What are the Benefits of Keeping a Contingency Fund?

An ideal way to deal with financial emergencies is to create an emergency fund. Below, we mention some of the benefits of having a contingency fund in place. 

Shields Against Additional Debt

Consider a scenario, where you need to cough up a considerable amount for an unexpected medical emergency. Without a contingency fund, you will be forced to take on debt—at high-interest rates, in some cases—to meet these unanticipated expenses. This could, then, seriously throw your financial plan in jeopardy while saddling you with humongous interest and principal payments to be paid off over several years. 

Reduces Stress

Sudden cash outflows due to an emergency can result in a huge mental and emotional toll, in addition to throwing your budget haywire. Topping it off with a high-interest loan to cover contingency expenses can further add salt to the injury. With a contingency fund, you can rest assured of paying up any unforeseen expenses. 

Better Decision Making

The best practice is to maintain an emergency account distinct from your normal banking account. Once you have clearly earmarked your funds for meeting living expenses, savings, and contingencies, it becomes easier to decide whether to splurge on those occasional moments. 

Meet Financial Goals

A contingency fund enables you to pay for unplanned costs without compromising your ability to meet your living expenses. Thus, you can continue with your long-term investment plans, staying on track to meeting your wealth creation goals. You can also plan on how to rebuild your emergency fund, as and when it is used up to meet unsought expenses.

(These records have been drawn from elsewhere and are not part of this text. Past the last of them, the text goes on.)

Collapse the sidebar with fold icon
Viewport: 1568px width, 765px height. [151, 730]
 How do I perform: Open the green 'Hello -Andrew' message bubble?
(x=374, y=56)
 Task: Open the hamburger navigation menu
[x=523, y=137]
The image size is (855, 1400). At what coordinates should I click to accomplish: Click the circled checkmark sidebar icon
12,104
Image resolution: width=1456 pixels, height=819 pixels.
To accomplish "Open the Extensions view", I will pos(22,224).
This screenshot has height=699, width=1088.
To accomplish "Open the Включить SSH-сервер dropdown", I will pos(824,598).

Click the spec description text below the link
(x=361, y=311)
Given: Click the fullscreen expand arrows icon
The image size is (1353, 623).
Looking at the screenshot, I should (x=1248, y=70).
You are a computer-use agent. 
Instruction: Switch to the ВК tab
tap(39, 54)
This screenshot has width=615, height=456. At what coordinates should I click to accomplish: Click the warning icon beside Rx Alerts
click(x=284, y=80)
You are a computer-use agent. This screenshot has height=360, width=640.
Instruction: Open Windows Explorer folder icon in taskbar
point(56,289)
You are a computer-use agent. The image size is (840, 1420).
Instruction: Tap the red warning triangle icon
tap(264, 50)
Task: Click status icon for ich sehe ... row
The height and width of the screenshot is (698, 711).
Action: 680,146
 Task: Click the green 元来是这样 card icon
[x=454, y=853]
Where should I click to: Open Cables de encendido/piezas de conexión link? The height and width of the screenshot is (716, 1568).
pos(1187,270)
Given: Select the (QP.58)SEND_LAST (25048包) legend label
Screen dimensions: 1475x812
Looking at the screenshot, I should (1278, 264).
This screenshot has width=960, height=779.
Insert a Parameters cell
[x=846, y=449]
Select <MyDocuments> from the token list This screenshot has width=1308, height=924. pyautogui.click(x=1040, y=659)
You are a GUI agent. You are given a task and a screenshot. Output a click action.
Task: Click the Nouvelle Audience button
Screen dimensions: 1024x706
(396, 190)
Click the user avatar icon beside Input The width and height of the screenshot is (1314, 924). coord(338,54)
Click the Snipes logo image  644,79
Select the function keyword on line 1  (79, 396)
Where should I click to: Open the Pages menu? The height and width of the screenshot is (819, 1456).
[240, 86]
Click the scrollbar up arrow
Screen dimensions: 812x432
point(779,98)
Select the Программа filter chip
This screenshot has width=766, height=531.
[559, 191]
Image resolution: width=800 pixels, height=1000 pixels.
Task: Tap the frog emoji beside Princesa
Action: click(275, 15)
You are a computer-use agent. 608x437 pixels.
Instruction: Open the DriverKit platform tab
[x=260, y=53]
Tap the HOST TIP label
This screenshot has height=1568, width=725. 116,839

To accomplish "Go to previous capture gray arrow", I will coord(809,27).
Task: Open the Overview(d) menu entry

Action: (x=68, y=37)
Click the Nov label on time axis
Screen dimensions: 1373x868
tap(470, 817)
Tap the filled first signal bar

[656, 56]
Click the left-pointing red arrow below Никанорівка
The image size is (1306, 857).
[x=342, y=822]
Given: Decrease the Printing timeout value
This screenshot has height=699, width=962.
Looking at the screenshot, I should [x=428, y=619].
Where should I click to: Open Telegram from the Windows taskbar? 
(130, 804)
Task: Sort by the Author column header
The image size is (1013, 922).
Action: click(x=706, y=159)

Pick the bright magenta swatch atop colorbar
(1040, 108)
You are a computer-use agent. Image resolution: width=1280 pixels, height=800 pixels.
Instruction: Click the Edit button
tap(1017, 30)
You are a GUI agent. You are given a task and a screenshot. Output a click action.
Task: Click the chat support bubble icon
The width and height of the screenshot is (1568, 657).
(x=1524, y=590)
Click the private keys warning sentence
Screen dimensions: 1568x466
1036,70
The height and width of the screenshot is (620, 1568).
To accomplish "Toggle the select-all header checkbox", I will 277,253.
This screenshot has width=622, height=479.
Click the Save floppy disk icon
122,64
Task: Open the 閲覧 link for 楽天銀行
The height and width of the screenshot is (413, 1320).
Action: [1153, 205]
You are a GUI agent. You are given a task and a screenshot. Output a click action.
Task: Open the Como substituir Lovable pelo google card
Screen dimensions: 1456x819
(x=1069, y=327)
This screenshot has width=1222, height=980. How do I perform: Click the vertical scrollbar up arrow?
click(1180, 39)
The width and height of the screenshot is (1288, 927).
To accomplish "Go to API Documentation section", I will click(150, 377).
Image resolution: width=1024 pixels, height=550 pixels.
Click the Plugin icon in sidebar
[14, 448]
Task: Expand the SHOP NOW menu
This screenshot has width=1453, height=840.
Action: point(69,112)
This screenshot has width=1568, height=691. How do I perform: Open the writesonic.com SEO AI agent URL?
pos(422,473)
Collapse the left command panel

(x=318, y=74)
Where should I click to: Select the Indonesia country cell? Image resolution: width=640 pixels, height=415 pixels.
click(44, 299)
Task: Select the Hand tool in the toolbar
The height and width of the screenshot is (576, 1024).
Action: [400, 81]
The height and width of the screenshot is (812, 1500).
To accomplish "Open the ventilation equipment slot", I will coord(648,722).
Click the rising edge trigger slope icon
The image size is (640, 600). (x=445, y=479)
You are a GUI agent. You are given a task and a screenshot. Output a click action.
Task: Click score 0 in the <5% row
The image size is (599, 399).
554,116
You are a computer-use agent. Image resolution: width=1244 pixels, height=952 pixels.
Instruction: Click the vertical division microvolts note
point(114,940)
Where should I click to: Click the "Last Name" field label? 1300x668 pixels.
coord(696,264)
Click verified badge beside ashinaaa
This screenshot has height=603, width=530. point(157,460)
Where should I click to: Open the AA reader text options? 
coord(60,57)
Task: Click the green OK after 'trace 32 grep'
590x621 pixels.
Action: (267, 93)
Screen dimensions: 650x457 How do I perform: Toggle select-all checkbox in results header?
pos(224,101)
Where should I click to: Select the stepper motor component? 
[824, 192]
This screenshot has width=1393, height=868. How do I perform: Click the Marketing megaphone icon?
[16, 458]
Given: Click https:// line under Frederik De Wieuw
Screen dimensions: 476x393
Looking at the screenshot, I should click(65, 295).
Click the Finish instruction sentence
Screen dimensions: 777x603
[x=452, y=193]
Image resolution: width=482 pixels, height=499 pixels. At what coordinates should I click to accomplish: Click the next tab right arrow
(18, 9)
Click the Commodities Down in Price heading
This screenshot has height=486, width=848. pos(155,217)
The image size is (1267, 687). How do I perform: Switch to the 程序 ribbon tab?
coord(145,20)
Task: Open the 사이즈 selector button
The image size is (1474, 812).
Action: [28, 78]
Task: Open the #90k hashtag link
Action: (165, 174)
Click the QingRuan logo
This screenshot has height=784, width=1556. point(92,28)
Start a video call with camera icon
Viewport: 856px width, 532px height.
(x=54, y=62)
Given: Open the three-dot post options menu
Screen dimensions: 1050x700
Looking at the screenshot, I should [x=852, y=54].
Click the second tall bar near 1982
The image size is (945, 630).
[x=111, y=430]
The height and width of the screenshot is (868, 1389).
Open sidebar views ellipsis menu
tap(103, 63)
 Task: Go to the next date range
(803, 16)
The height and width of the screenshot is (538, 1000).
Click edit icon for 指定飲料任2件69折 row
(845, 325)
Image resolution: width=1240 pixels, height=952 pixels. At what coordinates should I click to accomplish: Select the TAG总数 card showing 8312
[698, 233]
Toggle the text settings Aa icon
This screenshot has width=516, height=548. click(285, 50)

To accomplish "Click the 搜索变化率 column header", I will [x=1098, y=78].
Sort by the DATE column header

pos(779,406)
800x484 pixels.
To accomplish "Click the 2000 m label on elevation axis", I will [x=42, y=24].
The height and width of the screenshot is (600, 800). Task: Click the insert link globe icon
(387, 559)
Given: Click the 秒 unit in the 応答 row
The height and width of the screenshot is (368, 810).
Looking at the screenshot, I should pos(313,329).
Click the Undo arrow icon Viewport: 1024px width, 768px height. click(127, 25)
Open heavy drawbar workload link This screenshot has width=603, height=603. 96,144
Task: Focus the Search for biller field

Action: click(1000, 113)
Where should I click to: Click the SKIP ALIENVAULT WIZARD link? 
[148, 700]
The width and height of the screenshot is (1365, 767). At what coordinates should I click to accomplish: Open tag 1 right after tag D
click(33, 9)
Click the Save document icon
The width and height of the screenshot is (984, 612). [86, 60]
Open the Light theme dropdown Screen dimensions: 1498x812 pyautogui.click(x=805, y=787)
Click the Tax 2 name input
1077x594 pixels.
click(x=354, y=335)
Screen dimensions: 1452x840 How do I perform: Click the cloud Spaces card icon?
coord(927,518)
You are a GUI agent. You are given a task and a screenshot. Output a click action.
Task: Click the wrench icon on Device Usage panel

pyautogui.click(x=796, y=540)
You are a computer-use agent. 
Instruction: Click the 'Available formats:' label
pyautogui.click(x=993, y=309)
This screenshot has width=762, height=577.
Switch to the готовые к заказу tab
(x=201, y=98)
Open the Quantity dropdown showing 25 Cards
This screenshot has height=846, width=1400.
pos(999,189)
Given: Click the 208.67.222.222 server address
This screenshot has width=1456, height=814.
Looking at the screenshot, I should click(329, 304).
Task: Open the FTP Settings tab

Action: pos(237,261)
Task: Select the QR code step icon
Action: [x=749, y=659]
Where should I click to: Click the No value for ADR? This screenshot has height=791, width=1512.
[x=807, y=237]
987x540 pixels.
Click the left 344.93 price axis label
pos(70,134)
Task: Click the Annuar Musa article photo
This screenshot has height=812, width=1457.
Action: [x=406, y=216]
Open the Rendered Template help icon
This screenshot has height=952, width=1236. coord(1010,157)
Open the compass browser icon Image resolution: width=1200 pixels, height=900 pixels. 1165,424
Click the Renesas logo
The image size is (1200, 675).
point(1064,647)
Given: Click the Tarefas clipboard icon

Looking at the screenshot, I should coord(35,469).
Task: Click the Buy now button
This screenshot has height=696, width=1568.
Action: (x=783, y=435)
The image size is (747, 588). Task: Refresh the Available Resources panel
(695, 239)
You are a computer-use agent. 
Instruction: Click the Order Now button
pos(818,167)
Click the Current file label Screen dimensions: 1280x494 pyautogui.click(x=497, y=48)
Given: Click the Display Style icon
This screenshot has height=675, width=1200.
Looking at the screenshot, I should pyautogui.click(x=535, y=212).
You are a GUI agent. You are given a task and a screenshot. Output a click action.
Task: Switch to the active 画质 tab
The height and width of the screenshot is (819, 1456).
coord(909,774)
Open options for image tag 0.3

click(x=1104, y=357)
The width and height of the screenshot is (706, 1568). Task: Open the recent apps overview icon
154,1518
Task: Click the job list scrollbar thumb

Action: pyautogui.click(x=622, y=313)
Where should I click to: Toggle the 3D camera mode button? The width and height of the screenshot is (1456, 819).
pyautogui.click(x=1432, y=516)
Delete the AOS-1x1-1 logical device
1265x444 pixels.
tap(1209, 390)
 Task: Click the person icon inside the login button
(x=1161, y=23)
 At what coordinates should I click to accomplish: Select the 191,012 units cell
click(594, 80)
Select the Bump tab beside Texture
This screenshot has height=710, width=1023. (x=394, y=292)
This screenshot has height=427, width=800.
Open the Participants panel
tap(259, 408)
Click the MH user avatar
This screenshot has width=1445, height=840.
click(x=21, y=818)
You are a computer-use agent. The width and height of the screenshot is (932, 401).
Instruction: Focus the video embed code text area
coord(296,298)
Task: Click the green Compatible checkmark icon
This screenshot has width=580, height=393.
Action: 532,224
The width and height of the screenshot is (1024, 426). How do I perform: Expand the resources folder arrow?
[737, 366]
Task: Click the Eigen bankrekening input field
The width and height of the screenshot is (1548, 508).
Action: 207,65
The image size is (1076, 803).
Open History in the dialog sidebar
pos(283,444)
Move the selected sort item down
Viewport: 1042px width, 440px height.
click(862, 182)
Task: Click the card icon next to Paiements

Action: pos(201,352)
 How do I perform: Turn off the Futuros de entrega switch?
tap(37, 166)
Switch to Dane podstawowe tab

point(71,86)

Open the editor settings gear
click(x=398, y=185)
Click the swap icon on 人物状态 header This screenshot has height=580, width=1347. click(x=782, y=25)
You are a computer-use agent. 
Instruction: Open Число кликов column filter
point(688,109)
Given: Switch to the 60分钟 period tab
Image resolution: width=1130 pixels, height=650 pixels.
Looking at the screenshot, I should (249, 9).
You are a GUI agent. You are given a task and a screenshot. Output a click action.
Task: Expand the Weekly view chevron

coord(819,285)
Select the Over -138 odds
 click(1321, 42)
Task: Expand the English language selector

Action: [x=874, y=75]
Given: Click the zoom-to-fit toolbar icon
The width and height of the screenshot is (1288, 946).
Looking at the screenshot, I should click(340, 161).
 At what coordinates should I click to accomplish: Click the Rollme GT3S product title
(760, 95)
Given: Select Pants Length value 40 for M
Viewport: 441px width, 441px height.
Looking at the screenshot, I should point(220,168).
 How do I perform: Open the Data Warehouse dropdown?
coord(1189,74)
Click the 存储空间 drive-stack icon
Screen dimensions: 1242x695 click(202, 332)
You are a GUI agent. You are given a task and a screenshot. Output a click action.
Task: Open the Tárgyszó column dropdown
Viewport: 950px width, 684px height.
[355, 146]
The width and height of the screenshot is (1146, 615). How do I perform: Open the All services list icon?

Difference between Consolidated Fund, Contingency Fund, And Public Accounts of India

Aspect Consolidated Fund Contingency Fund Public Accounts
Objective Funds primarily for all government expenses and revenues For emergency or unforeseen expenses Temporary accounts for funds held in trusts or as deposits
Fund Sources Tax revenue, loans, and other receipts Corpus established by the Parliament Money received by the government in trust or temporarily
Authority of Withdrawal Only through the approval of the Parliament Can be withdrawn by the President without parliamentary approval Subject to corresponding rules and regulations
Fund Management Managed by the government for routine expenses Managed by the RBI (Reserve Bank of India) Managed by the government as the custodian
Examples Salary, Defence expenditure Natural disasters, War Provident funds, small savings etc.

Bottom Line

A contingency fund can help you to easily navigate tough times without hampering your financial goals, thereby guarding you against any undue mental stress. Hence, your aim should be to create an emergency fund as soon as you start receiving income. You should also revisit your calculations for living expenses from time to time so that they are in sync with your lifestyle. You can further build up your emergency account as per your updated requirements.